El sentido pragmático de los absolutos, le dotan de bisagra a la puerta de la insensatez (que conduce al cuarto enceguecedor de la locura). Y no se sobrevive en este mundo sino cuando, incorporados a la herramienta de un gran ideal, empezamos a notar que nuestro vicio es, en cierto modo, práctico, nos ayuda a sobrevivir, a adquirir la fisonomía del acontecimiento. Puede existir o puedo concebir una religión pura, entregada a la meditación y a la contemplación pasiva de todo el universo, quedando extasiado ante la pura nada, pero sólo al caos informe de este mundo humano se le ocurrió la idea de una adoración activa, imperialista. Virus de sus Dioses, lo pregoneros de absolutos, merolicos del Edén, van sembrando de infamias la posibilidad de aspirar a un mundo más humano, más terrestre. Como poco importa, los verdaderos hombres heroicos yacerán sin tumbas debajo de los cimientos de los Estados y las Constituciones, alimentando la tierra con su excepción, su monstruosidad anormal.

Es evidente que sólo la gente “normal” cree en Dios: la mejor de las bienaventuranzas es ser pauperris spiritu, esto es, en tener la capacidad de creer en Dios. Círculo divinamente vicioso que nos reconduce de vuelta al paraíso. Todo se puede destruir con una simple idea o con una frase limpia: Dios está también hecho de carne y perece como las palabras en las que pretende incoarse, hipostasiándose en locución de concilio dogmático. Sus instituciones (usos semánticos para cortos de lenguaje), no sobrevivirán más que hasta la llegada de un nuevo Dios, de una novedad teogónica, o de una bagatela teológica/escatológica/histórica. Los nuevos Dioses ya germinan en la mutación de los lenguajes. Nada tan hegemónico como el vocabulario, la jerigonza de un dictador afectado de semantemas místicos a-significativos, ya sean renovadores de la fe o filosóficos; por eso, cuando se está en Dios, se está en un vocabulario, la frase “vivir la Biblia” debe tomarse en su sentido más literal posible, y la literalidad salva el abismo quemante de la imposibilidad de revelación, de comunicación con el absoluto. Devenido imagen el mundo, los días apocalípticos se empiezan a suceder con sorda trompeta de Patmos. Como eso es intolerable para el que carece de creatividad, prefiere sentirse criatura e iluminado, estandarizado bajo el dominio de un lenguaje religioso. Todo apostata se atrevió a volver al original, al libro infinito que los traductores no conocieron jamás, conquistando con ello el anatema de ampliar su vocabulario.

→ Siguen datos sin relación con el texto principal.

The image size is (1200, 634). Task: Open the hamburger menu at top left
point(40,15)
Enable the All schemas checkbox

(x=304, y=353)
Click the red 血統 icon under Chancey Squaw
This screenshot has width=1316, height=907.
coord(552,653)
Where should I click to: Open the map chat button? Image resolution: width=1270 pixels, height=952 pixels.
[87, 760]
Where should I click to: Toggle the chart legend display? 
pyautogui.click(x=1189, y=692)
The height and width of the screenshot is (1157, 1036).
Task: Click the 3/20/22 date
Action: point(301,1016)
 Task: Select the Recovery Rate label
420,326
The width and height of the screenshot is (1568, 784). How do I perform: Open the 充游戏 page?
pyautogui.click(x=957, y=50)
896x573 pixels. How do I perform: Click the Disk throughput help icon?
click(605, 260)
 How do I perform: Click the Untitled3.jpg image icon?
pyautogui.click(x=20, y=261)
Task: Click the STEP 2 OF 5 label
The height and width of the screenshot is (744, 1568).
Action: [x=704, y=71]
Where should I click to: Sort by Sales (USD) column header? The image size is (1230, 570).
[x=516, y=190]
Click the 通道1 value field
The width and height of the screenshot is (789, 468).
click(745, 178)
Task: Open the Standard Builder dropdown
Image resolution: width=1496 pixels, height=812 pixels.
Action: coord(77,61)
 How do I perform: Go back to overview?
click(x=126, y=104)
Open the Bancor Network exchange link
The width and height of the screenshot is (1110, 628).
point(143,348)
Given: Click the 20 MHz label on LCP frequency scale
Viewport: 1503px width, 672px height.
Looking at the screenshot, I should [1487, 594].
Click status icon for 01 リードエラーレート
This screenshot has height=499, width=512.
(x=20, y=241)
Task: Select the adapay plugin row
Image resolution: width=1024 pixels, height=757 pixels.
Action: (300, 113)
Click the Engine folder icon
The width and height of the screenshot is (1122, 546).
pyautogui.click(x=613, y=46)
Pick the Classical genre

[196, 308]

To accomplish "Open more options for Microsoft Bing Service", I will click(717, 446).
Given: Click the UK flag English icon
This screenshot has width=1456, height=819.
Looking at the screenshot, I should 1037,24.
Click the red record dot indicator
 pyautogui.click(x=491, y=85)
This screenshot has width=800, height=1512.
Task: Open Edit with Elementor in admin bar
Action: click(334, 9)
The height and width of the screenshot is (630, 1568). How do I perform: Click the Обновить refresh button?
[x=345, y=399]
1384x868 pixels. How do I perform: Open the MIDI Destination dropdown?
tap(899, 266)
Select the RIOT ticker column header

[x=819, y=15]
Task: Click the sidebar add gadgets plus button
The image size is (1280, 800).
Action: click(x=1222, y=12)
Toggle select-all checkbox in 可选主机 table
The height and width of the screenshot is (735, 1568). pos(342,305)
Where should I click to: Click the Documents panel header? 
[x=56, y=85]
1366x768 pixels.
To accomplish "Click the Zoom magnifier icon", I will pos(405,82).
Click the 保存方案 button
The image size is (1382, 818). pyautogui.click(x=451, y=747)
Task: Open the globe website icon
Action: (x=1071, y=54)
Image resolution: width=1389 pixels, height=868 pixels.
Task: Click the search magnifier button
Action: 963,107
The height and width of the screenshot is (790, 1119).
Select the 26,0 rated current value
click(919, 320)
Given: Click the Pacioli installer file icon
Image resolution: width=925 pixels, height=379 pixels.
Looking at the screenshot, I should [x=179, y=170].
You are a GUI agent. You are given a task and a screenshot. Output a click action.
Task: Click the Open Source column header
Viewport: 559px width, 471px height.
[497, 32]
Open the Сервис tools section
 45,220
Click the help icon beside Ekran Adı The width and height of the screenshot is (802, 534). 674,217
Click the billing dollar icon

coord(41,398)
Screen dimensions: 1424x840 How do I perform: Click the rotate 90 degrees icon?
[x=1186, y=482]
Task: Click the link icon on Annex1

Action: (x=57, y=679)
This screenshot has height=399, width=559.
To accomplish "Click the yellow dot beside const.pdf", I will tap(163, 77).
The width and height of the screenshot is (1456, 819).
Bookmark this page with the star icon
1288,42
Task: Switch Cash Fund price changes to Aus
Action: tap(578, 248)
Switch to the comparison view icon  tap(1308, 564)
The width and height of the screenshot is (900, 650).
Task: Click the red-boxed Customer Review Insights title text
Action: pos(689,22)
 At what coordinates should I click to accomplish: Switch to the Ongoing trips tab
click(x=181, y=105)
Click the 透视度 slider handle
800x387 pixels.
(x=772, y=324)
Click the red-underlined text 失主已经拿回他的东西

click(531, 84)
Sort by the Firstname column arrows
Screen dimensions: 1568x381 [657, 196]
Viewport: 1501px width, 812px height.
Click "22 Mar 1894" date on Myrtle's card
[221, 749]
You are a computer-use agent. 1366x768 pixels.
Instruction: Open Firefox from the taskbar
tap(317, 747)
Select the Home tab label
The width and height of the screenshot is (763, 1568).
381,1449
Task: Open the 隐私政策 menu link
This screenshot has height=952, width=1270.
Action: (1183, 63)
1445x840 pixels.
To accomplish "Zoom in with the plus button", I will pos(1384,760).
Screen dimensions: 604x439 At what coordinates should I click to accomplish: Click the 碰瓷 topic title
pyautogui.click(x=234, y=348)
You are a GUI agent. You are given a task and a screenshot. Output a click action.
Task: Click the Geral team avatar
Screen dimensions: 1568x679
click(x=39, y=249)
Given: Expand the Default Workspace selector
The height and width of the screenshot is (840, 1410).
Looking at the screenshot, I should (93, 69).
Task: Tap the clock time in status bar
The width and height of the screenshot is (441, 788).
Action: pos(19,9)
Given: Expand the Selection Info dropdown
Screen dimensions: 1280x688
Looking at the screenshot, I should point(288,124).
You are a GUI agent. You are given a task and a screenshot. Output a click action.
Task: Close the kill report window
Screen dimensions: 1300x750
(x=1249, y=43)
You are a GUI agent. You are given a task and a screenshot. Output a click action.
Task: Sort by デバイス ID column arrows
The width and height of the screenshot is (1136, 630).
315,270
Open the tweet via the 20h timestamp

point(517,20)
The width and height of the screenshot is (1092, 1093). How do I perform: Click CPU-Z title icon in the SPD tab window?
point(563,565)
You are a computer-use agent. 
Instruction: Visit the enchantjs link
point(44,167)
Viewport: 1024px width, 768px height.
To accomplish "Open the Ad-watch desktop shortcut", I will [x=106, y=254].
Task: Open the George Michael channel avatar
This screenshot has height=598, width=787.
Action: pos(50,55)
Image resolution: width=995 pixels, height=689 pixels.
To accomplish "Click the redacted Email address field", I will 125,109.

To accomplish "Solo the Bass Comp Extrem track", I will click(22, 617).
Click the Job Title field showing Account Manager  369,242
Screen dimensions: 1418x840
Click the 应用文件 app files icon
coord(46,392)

Resulta insípido dedicarse a las tinieblas del más allá, no porque uno sea lo suficientemente virtuoso para resistirse a los falsos prestigios de ser “el que habla de Dios con profunda ciencia”, sino porque ya no hay fuerzas para el enigma. Decadente, sólo queda la nostalgia por los dioses derribados por el epíteto del paganismo, y en descubrir que nuestros miedos son sólo eso: miedos. Al final, no tendremos más que aceptar que todo ha llegado a su fin cuando asumamos que, pese al vacío de la esterilidad, quizás puede sobrevenir en el universo una nueva lucha. Tenemos miedo al marasmo, a desnudar la vaciedad del misterio, a agotar la faz de los Dioses, a desgastar la urdimbre de todo lo humano. “¿Pero si no tenemos esto, con qué nos enfrentaremos?” Con nada, ¿por qué el afán cuando aún no ocurre tu liberación completa? Si cada día trae su propio afán, cada afán te dará su día propio: hoy aún no eres libre, y cuando por fin descubras el desierto, muere en él sin esperanza, perece como espíritu elevado en las manos de un Dios sin criatura.